Mary smiled and walked away.
I called her back, "Mary, how many people know we're related?"
"Only me, I think, and Wilkins at your house. Your last names are different, even in HR, so I suspect that everyone just thinks you hired a young woman to be your PA and moved her in with you. I'm sure everyone suspects that sex is involved, but those are all unfounded rumors. Everyone seems to know that you had a relationship with Nancy Schneider way back; they might just see this as another similar relationship."
"What do you recommend? Please don't mince words. I need your counsel."
Mary smiled. "I have a list because I thought about it for you. Are you sure you want to know?"
I nodded, and even made a little give-it-to-me gesture with my hand.
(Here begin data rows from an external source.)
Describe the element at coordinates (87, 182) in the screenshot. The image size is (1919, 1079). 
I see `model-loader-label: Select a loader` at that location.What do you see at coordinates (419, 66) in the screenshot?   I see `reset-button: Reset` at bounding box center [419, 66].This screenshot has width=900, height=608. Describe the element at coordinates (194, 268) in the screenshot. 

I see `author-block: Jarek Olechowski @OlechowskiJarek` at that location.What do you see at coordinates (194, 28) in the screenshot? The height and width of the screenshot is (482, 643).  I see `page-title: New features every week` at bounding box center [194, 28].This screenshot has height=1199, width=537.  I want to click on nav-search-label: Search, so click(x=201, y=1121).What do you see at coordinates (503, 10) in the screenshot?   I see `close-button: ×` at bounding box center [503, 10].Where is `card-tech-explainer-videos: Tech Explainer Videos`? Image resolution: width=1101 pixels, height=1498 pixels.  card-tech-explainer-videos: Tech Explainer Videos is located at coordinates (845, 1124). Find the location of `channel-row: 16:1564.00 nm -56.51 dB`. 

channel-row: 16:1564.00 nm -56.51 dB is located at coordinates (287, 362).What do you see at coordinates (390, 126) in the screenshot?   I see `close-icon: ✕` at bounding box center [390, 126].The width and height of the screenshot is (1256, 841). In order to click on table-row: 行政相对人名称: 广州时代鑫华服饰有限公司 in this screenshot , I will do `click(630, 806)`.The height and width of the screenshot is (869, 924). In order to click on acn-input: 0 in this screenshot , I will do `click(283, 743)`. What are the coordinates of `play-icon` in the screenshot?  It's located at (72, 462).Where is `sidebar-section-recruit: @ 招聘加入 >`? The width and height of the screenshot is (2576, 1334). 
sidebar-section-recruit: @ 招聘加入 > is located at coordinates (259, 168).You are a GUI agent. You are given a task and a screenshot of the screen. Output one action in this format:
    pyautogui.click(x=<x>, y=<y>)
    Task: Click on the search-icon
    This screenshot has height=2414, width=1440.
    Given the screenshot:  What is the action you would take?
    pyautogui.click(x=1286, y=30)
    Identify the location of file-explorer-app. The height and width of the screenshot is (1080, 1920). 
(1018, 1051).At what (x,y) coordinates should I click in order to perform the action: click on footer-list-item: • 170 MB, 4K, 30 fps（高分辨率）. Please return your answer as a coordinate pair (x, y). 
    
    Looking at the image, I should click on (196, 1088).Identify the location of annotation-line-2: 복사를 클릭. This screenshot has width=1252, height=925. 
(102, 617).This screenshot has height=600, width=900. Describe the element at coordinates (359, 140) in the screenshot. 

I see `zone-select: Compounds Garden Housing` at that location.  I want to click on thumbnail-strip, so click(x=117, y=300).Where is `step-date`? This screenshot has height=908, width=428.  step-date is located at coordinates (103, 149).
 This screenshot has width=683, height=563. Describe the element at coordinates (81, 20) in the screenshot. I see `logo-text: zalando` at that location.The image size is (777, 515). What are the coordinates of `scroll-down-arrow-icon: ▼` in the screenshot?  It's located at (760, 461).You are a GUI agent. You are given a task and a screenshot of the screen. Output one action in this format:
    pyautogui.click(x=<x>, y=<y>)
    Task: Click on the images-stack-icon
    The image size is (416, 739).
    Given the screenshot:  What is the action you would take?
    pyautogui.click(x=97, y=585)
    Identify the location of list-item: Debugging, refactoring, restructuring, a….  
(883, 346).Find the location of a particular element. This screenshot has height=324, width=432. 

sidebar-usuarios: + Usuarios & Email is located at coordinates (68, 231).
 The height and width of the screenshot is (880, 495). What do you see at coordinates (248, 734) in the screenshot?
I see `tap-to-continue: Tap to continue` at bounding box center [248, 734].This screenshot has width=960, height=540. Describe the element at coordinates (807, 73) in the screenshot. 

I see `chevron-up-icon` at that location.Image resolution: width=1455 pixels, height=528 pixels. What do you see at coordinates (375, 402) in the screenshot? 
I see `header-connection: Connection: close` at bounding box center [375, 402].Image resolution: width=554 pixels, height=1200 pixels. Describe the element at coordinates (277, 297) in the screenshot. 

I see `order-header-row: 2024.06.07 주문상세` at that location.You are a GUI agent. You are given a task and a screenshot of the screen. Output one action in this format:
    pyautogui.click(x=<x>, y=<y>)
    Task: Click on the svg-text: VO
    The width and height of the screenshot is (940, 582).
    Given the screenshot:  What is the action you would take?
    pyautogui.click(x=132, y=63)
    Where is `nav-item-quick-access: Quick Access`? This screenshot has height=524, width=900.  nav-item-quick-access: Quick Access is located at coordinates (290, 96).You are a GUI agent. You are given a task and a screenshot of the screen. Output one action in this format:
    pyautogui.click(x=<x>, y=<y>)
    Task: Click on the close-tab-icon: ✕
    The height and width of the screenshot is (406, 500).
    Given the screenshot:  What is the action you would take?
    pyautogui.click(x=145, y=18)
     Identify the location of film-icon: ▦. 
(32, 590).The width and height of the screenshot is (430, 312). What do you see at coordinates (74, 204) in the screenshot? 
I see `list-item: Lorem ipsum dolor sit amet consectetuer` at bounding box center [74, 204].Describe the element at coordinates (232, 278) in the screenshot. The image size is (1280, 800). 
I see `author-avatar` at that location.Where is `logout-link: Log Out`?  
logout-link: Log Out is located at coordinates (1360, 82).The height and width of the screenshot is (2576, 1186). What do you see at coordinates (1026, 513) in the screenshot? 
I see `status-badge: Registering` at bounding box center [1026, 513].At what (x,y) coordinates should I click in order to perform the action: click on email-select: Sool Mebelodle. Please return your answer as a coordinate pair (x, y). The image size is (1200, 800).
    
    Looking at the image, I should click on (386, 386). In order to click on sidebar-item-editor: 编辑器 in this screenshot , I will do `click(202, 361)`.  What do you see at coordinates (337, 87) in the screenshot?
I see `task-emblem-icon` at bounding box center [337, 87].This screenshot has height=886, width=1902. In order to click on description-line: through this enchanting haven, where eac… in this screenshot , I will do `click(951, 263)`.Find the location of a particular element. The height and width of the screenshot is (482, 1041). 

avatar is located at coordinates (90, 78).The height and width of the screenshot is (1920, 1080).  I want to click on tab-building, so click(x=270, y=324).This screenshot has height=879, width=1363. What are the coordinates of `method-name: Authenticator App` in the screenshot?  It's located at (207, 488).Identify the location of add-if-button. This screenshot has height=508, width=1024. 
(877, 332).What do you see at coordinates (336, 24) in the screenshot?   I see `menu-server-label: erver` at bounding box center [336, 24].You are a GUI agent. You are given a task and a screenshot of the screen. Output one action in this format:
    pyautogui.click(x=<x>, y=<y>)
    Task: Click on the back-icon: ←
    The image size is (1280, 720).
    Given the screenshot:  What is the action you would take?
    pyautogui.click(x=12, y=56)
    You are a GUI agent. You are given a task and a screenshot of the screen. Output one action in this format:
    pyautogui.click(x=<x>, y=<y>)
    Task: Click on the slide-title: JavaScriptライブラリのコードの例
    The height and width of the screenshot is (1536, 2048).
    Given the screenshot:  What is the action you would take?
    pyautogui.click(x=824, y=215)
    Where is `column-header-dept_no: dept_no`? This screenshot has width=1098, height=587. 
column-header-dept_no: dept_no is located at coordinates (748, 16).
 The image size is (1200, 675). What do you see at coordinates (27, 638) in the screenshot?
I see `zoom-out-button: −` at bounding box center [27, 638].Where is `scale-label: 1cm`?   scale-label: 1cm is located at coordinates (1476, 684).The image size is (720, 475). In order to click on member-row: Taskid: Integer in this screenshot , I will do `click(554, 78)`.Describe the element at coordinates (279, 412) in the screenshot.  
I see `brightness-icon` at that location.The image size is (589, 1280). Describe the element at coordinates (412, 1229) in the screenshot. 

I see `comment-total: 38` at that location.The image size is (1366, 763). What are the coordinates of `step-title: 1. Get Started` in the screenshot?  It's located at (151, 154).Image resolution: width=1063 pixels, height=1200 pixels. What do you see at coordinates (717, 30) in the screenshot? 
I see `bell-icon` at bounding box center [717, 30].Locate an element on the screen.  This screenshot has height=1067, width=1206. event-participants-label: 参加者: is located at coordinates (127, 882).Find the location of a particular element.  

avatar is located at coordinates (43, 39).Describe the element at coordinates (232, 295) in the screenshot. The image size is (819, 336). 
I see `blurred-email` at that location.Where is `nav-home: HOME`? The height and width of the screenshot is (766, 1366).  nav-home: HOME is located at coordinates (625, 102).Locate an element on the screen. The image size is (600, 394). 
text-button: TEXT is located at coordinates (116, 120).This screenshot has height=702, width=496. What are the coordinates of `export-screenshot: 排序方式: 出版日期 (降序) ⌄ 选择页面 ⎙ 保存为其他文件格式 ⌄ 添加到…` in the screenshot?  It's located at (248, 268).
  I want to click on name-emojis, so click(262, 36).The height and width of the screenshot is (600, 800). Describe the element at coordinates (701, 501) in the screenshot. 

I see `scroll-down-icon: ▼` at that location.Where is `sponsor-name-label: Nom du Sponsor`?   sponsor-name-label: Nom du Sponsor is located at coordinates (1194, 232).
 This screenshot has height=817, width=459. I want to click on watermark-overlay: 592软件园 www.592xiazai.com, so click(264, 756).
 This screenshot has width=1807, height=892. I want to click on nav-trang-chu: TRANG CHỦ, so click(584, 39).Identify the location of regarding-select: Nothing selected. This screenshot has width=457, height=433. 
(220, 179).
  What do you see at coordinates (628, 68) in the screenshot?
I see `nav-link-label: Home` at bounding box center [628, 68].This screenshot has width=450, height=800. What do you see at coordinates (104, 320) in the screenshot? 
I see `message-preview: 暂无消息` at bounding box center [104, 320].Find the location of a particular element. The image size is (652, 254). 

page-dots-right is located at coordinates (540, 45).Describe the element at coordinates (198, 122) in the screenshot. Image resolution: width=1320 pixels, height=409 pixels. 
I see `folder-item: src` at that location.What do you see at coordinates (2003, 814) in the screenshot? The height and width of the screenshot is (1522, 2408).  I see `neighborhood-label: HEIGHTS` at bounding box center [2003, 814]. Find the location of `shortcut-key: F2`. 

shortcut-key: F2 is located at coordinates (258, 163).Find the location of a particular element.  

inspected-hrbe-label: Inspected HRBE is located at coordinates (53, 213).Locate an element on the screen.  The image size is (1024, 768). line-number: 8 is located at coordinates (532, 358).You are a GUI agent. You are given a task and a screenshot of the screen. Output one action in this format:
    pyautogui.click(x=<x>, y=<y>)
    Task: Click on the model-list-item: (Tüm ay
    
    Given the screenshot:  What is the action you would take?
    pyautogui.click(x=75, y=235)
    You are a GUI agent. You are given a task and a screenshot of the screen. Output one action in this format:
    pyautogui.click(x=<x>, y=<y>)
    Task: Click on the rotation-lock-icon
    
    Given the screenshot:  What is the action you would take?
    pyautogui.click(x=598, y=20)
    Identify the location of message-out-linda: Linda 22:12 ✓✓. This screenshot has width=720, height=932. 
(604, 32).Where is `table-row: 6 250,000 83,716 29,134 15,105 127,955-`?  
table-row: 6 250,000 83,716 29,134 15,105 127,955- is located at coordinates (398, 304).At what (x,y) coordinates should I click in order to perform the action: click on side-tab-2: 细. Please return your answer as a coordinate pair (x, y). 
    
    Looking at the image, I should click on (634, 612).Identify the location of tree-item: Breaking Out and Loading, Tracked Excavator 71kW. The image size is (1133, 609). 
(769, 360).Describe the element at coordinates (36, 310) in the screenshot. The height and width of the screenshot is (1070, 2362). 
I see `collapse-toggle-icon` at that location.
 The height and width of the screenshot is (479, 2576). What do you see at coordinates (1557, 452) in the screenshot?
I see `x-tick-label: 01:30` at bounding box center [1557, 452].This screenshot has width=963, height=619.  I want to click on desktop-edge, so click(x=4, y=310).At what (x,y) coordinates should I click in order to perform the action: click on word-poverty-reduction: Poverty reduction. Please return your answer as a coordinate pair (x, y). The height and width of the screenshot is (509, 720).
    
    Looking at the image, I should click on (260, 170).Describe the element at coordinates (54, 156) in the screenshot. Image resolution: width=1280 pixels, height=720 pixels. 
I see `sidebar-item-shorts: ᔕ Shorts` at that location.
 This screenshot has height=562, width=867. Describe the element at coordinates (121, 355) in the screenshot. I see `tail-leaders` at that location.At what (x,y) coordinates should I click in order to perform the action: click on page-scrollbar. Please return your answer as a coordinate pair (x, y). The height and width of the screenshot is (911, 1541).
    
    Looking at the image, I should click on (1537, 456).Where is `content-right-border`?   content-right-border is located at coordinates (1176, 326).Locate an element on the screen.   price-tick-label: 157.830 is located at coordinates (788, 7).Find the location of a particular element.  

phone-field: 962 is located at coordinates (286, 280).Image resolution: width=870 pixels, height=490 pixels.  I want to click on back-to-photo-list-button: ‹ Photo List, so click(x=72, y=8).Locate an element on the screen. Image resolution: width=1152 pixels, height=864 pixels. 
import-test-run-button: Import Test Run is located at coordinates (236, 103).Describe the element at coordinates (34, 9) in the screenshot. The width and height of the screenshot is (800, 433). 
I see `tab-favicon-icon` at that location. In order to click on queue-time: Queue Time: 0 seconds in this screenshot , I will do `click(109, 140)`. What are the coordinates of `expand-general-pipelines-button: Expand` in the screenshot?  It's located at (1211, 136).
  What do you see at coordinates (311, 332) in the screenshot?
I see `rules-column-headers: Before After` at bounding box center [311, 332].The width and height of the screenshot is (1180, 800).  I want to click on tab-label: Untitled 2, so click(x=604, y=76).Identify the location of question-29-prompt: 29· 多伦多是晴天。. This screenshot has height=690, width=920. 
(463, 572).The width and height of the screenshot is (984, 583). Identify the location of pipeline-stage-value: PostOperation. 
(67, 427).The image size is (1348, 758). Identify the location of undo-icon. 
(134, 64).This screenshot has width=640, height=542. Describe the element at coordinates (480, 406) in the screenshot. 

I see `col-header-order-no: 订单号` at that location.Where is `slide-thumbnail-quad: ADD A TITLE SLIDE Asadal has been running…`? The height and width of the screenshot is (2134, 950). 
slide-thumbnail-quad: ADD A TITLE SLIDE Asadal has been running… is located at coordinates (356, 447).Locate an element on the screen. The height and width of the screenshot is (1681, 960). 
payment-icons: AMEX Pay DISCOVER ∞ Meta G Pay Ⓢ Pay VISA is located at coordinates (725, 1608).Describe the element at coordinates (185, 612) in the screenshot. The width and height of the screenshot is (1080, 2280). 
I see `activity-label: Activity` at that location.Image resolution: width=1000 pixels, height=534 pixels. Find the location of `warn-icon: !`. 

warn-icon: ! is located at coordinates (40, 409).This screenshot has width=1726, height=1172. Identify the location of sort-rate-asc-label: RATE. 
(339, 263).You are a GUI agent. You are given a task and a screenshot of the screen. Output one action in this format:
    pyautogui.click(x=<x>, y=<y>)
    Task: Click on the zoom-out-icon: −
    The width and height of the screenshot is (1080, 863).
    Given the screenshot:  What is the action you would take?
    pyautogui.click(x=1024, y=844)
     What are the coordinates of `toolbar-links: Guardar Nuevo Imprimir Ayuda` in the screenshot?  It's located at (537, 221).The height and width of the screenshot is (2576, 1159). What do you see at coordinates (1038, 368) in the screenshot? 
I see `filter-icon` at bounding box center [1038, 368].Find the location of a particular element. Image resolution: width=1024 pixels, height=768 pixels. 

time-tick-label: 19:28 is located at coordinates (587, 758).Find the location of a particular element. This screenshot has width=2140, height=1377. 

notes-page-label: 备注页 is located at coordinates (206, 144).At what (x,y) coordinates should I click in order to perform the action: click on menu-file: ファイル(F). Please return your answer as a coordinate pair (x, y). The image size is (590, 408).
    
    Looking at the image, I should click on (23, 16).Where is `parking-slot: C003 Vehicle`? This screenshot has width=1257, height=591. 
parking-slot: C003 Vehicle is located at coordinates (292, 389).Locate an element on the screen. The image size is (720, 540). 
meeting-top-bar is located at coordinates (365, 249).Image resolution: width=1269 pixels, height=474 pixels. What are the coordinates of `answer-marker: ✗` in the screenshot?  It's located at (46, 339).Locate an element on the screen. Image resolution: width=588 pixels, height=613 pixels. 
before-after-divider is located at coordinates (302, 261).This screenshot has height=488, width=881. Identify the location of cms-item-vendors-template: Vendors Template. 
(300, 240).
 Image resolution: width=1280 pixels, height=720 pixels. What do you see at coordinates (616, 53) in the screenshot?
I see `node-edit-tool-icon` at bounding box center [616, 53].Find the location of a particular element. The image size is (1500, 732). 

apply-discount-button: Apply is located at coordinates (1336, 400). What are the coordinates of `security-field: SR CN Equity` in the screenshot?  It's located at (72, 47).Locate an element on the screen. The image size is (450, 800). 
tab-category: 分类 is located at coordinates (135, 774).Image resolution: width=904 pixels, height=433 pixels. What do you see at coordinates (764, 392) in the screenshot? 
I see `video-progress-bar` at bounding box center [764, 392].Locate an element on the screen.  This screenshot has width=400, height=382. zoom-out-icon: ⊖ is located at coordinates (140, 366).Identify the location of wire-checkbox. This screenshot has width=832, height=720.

Mary steeped closed to my desk and sat in one of the chairs. She had my attention. "For one, you should visibly both date somebody else occasionally. Second, you should do something major with your other daughter. I remind you that she graduates from Princeton in two months. Third, you might do something with your ex-wife, you know, the 'we're keeping it in the family' kind of thing. Her presence might be some sort of blessing to things." Mary paused and mentioned my ex again, "Megan has changed a lot since you last saw her. I keep track of these things for you."
I replied, "I will do every one of those things. Why don't you see whether you can get me a speaking engagement to something at Princeton, you know a class in business or something."
Mary smiled, "Would you be willing to be their commencement speaker?"
I was taken back by her request because it was so significantly beyond what I'd suggested. "Yes, certainly. That'd be an honor."
"Good, I won't have to backpedal on your acceptance. I told them three months ago that you'd be there."
I shook my head. "Sometimes I wonder just who is really running my life. Now I'm certain it's you and April."
Mary grinned and rose. As she left, I said, "Send April in, please." She waved over her shoulder to indicate she'd heard me.
April came in a moment later with her notepad, ready to take an assignment.
"April, I love you."
"Thank you. You know I love and adore you."
"I do, and Mary has called to my attention that we have to cool it a little around the office. She thinks we're being a little too obvious."
April smirked, "So I can't look ga-ga eyes at you and blow you kisses in the middle of meetings anymore?"
"You get the idea," I mused. "I have to follow the same advice. I have to stop patting you on the ass, running my hands up your legs so I can finger you; and positively the fucking twice a day on my desk during business hours has got to stop."
April stuck her lower lip out. "But I like all those things."
"So do I." I paused and added, "Maybe we can just stop blowing kisses in the meetings."